> [THE TASK] All entries must be given again exactly as written.

> [DATA FOR REVIEW]

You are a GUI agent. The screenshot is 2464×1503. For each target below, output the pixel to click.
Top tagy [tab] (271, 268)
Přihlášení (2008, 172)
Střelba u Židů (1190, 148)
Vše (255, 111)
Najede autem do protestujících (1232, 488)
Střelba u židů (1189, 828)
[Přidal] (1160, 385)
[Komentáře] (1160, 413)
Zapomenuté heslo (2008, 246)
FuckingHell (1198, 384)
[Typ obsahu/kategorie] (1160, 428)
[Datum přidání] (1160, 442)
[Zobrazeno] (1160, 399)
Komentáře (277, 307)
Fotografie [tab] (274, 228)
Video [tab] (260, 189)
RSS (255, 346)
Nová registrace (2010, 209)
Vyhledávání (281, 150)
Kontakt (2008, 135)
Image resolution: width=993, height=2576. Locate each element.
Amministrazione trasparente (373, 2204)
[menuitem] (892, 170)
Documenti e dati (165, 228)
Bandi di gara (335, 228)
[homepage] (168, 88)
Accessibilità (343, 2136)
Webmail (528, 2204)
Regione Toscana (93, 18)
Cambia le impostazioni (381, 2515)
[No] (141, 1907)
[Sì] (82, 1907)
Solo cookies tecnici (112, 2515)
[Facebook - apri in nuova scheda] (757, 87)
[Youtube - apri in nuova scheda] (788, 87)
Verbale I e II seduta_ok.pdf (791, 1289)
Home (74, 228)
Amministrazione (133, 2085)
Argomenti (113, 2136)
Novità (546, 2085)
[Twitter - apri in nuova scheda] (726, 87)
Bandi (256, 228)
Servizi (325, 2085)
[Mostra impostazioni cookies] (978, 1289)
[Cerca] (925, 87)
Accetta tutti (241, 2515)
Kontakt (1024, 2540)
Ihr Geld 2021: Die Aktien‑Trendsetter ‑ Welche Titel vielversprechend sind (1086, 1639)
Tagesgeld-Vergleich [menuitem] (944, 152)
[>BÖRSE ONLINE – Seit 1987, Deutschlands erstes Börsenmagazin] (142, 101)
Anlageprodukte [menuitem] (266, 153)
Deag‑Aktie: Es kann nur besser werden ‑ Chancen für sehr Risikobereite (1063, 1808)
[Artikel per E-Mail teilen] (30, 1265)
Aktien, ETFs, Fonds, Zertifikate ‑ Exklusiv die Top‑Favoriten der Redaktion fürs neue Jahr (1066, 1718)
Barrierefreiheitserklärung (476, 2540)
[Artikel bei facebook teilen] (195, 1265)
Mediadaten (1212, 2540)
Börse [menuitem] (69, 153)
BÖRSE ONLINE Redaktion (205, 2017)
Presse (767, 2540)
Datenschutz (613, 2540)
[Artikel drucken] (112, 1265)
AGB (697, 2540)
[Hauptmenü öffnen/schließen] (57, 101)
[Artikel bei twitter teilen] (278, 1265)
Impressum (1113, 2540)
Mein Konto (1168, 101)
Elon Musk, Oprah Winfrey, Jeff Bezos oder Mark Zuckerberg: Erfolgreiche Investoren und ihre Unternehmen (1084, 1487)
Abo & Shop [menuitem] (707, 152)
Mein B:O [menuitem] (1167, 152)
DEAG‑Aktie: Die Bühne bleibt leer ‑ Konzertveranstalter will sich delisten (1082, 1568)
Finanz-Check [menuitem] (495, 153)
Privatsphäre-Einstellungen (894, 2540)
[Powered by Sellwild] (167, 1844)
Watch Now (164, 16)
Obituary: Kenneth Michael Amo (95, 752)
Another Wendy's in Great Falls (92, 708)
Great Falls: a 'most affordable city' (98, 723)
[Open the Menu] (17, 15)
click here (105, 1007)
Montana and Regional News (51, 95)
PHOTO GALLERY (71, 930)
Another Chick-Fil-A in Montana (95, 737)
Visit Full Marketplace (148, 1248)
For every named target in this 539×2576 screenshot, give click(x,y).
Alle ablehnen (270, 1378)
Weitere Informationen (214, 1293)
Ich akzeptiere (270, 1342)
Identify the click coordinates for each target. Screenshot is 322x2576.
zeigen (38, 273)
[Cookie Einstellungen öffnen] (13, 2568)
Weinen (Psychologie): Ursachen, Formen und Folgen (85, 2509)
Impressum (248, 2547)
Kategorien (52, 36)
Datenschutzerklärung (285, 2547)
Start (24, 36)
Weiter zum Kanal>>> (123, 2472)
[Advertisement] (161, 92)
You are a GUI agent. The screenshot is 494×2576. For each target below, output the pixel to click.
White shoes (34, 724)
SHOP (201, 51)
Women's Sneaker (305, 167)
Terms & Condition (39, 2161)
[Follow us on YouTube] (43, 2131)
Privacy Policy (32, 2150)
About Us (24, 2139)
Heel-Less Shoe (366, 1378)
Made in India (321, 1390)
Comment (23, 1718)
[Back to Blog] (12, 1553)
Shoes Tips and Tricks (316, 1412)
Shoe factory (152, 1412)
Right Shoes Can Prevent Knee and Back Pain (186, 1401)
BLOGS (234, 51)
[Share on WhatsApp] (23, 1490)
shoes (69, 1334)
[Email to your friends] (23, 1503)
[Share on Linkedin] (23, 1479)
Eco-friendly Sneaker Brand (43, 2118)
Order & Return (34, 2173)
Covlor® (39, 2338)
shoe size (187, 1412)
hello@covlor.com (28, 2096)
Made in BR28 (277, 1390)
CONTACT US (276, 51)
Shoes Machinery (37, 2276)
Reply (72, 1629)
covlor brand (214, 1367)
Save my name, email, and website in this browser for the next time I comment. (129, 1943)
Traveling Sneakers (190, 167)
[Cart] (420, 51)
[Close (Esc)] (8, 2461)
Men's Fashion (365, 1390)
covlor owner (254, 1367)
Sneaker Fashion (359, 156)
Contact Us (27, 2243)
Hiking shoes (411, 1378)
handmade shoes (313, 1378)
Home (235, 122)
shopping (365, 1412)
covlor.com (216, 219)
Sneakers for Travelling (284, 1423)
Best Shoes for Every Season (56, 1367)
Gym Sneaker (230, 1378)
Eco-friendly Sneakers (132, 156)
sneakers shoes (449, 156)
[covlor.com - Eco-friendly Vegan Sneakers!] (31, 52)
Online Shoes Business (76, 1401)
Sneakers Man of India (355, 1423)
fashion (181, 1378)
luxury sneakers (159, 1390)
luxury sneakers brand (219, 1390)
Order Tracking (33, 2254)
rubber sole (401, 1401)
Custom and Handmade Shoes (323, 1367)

> [OUTPUT OF THE TASK]
You are a GUI agent. The screenshot is 2464×1503. For each target below, output the pixel to click.
Top tagy [tab] (271, 268)
Přihlášení (2008, 172)
Střelba u Židů (1190, 148)
Vše (255, 111)
Najede autem do protestujících (1232, 488)
Střelba u židů (1189, 828)
[Přidal] (1160, 385)
[Komentáře] (1160, 413)
Zapomenuté heslo (2008, 246)
FuckingHell (1198, 384)
[Typ obsahu/kategorie] (1160, 428)
[Datum přidání] (1160, 442)
[Zobrazeno] (1160, 399)
Komentáře (277, 307)
Fotografie [tab] (274, 228)
Video [tab] (260, 189)
RSS (255, 346)
Nová registrace (2010, 209)
Vyhledávání (281, 150)
Kontakt (2008, 135)
Image resolution: width=993, height=2576. Locate each element.
Amministrazione trasparente (373, 2204)
[menuitem] (892, 170)
Documenti e dati (165, 228)
Bandi di gara (335, 228)
[homepage] (168, 88)
Accessibilità (343, 2136)
Webmail (528, 2204)
Regione Toscana (93, 18)
Cambia le impostazioni (381, 2515)
[No] (141, 1907)
[Sì] (82, 1907)
Solo cookies tecnici (112, 2515)
[Facebook - apri in nuova scheda] (757, 87)
[Youtube - apri in nuova scheda] (788, 87)
Verbale I e II seduta_ok.pdf (791, 1289)
Home (74, 228)
Amministrazione (133, 2085)
Argomenti (113, 2136)
Novità (546, 2085)
[Twitter - apri in nuova scheda] (726, 87)
Bandi (256, 228)
Servizi (325, 2085)
[Mostra impostazioni cookies] (978, 1289)
[Cerca] (925, 87)
Accetta tutti (241, 2515)
Kontakt (1024, 2540)
Ihr Geld 2021: Die Aktien‑Trendsetter ‑ Welche Titel vielversprechend sind (1086, 1639)
Tagesgeld-Vergleich [menuitem] (944, 152)
[>BÖRSE ONLINE – Seit 1987, Deutschlands erstes Börsenmagazin] (142, 101)
Anlageprodukte [menuitem] (266, 153)
Deag‑Aktie: Es kann nur besser werden ‑ Chancen für sehr Risikobereite (1063, 1808)
[Artikel per E-Mail teilen] (30, 1265)
Aktien, ETFs, Fonds, Zertifikate ‑ Exklusiv die Top‑Favoriten der Redaktion fürs neue Jahr (1066, 1718)
Barrierefreiheitserklärung (476, 2540)
[Artikel bei facebook teilen] (195, 1265)
Mediadaten (1212, 2540)
Börse [menuitem] (69, 153)
BÖRSE ONLINE Redaktion (205, 2017)
Presse (767, 2540)
Datenschutz (613, 2540)
[Artikel drucken] (112, 1265)
AGB (697, 2540)
[Hauptmenü öffnen/schließen] (57, 101)
[Artikel bei twitter teilen] (278, 1265)
Impressum (1113, 2540)
Mein Konto (1168, 101)
Elon Musk, Oprah Winfrey, Jeff Bezos oder Mark Zuckerberg: Erfolgreiche Investoren und ihre Unternehmen (1084, 1487)
Abo & Shop [menuitem] (707, 152)
Mein B:O [menuitem] (1167, 152)
DEAG‑Aktie: Die Bühne bleibt leer ‑ Konzertveranstalter will sich delisten (1082, 1568)
Finanz-Check [menuitem] (495, 153)
Privatsphäre-Einstellungen (894, 2540)
[Powered by Sellwild] (167, 1844)
Watch Now (164, 16)
Obituary: Kenneth Michael Amo (95, 752)
Another Wendy's in Great Falls (92, 708)
Great Falls: a 'most affordable city' (98, 723)
[Open the Menu] (17, 15)
click here (105, 1007)
Montana and Regional News (51, 95)
PHOTO GALLERY (71, 930)
Another Chick-Fil-A in Montana (95, 737)
Visit Full Marketplace (148, 1248)
For every named target in this 539×2576 screenshot, give click(x,y).
Alle ablehnen (270, 1378)
Weitere Informationen (214, 1293)
Ich akzeptiere (270, 1342)
Identify the click coordinates for each target. Screenshot is 322x2576.
zeigen (38, 273)
[Cookie Einstellungen öffnen] (13, 2568)
Weinen (Psychologie): Ursachen, Formen und Folgen (85, 2509)
Impressum (248, 2547)
Kategorien (52, 36)
Datenschutzerklärung (285, 2547)
Start (24, 36)
Weiter zum Kanal>>> (123, 2472)
[Advertisement] (161, 92)
You are a GUI agent. The screenshot is 494×2576. For each target below, output the pixel to click.
White shoes (34, 724)
SHOP (201, 51)
Women's Sneaker (305, 167)
Terms & Condition (39, 2161)
[Follow us on YouTube] (43, 2131)
Privacy Policy (32, 2150)
About Us (24, 2139)
Heel-Less Shoe (366, 1378)
Made in India (321, 1390)
Comment (23, 1718)
[Back to Blog] (12, 1553)
Shoes Tips and Tricks (316, 1412)
Shoe factory (152, 1412)
Right Shoes Can Prevent Knee and Back Pain (186, 1401)
BLOGS (234, 51)
[Share on WhatsApp] (23, 1490)
shoes (69, 1334)
[Email to your friends] (23, 1503)
[Share on Linkedin] (23, 1479)
Eco-friendly Sneaker Brand (43, 2118)
Order & Return (34, 2173)
Covlor® (39, 2338)
shoe size (187, 1412)
hello@covlor.com (28, 2096)
Made in BR28 (277, 1390)
CONTACT US (276, 51)
Shoes Machinery (37, 2276)
Reply (72, 1629)
covlor brand (214, 1367)
Save my name, email, and website in this browser for the next time I comment. (129, 1943)
Traveling Sneakers (190, 167)
[Cart] (420, 51)
[Close (Esc)] (8, 2461)
Men's Fashion (365, 1390)
covlor owner (254, 1367)
Sneaker Fashion (359, 156)
Contact Us (27, 2243)
Hiking shoes (411, 1378)
handmade shoes (313, 1378)
Home (235, 122)
shopping (365, 1412)
covlor.com (216, 219)
Sneakers for Travelling (284, 1423)
Best Shoes for Every Season (56, 1367)
Gym Sneaker (230, 1378)
Eco-friendly Sneakers (132, 156)
sneakers shoes (449, 156)
[covlor.com - Eco-friendly Vegan Sneakers!] (31, 52)
Online Shoes Business (76, 1401)
Sneakers Man of India (355, 1423)
fashion (181, 1378)
luxury sneakers (159, 1390)
luxury sneakers brand (219, 1390)
Order Tracking (33, 2254)
rubber sole (401, 1401)
Custom and Handmade Shoes (323, 1367)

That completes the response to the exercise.